Chapter 3.2:  it's time to put your big girl pants on and step up

I was in trouble.  I just got the biggest news I would ever receive... I was going to have a baby.  This reality brought a swell of thoughts, fears, decisions...  Although I instantly knew what the decision would be.  I would be a mother.  

As liberal as I am in letting others make choices regarding this difficult decision - there was never a choice for me.  I made the decisions that led to this, I was going to take responsibility for that choice.

My boyfriend was thrilled, and so was his family.  My family was, well, the opposite.  

I was just a scared kid, but I knew what I had to do and that was -  grow up.  My number one priority now was being the very best I could for that baby.  I didn't want my baby to have the same beginnings that I did or it's dad did.

Now what did this mean for me and chris?  We had been dating for only 3 months.  We didn't even know each other - let alone know ourselves.  

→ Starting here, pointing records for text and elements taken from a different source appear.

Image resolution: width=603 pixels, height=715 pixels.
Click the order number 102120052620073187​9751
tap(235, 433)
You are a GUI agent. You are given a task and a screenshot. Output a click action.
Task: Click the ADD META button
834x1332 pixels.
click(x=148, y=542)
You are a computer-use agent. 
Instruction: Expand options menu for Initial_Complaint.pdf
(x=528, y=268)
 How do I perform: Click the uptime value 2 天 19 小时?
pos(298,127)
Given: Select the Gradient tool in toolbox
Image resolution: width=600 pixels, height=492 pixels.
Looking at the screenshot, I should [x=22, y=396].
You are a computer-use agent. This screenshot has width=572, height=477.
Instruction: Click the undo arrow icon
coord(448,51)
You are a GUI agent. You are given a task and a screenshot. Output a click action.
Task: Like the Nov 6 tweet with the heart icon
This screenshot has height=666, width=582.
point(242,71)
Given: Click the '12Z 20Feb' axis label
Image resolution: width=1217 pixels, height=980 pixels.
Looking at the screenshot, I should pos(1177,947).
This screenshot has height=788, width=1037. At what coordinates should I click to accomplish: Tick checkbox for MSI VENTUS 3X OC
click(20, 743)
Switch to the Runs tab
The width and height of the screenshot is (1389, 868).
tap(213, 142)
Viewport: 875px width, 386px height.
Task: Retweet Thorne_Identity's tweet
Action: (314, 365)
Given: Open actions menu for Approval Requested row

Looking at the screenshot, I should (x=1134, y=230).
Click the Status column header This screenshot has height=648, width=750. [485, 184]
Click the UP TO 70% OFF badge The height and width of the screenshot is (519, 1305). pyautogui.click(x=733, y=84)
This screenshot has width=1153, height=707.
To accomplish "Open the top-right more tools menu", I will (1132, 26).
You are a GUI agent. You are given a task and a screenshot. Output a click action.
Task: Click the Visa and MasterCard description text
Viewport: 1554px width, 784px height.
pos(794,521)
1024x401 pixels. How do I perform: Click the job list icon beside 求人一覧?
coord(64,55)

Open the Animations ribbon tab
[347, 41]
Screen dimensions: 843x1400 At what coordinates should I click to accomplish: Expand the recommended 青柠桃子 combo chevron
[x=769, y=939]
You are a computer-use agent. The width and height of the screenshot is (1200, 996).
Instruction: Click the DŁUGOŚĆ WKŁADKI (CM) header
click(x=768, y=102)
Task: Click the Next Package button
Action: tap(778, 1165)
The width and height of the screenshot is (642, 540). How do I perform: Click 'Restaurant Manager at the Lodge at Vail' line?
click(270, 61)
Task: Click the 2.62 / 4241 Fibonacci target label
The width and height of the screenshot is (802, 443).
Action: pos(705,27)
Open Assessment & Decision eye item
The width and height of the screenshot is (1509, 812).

Just two years before I had been leading in cell group (bible study) as a 16 year old that was committed to the Lord and His promises.  I was going to do things the right way.  The name "Rachel" in Hebrew means - ewe and mother.  I was asked to teach a lesson in my bible study about God as our Shepherd and how we were His sheep.  And just like the shepherd will leave his herd to go after the one missing sheep - God will seek us out when we are lost if we call on Him.

I remembered this a few days after I found out.  I was a child of God, regardless if I lost my way and left the herd for a while.

I remember sitting in my bath tub, crying, and I called out to the Lord out loud - "God, help me.  I've messed up.  I don't know what to do.  I don't know how to tell my mom.  I don't want to give up on my dreams.  I want to be a good mom.  I want to know You again.  I want to do Your will.  I need strength and courage."

As my tears rolled down my cheeks and into the water I remember feeling... Just feeling.  For so much of my life I was told not to feel, not to dwell in things, but to put on my big girl pants, to suck it up, and move on.  I never knew what it was like to process emotions or to learn how to feel.  I just knew how to keep emotions buried, and walls built up.  

As I sit there in one of the scariest, loneliest times, a wave of peace melted over me.  When I called out for Him, He answered.  I was going to be okay.  In that moment, I remembered the prayer I asked for as a little kid over and over again throughout the years- I had wanted a baby and marriage by age 19.  Was this a self-fulfilling prophecy?  This wasn't the way I had planned that prayer.  

When you ask God to give you, your will, and not His will be prepared to understand that may mean serious challenge and struggle.  

God was going to take care of me, even if I had made a mess of doing it my way for too long.  I just had to fix my eyes on Him.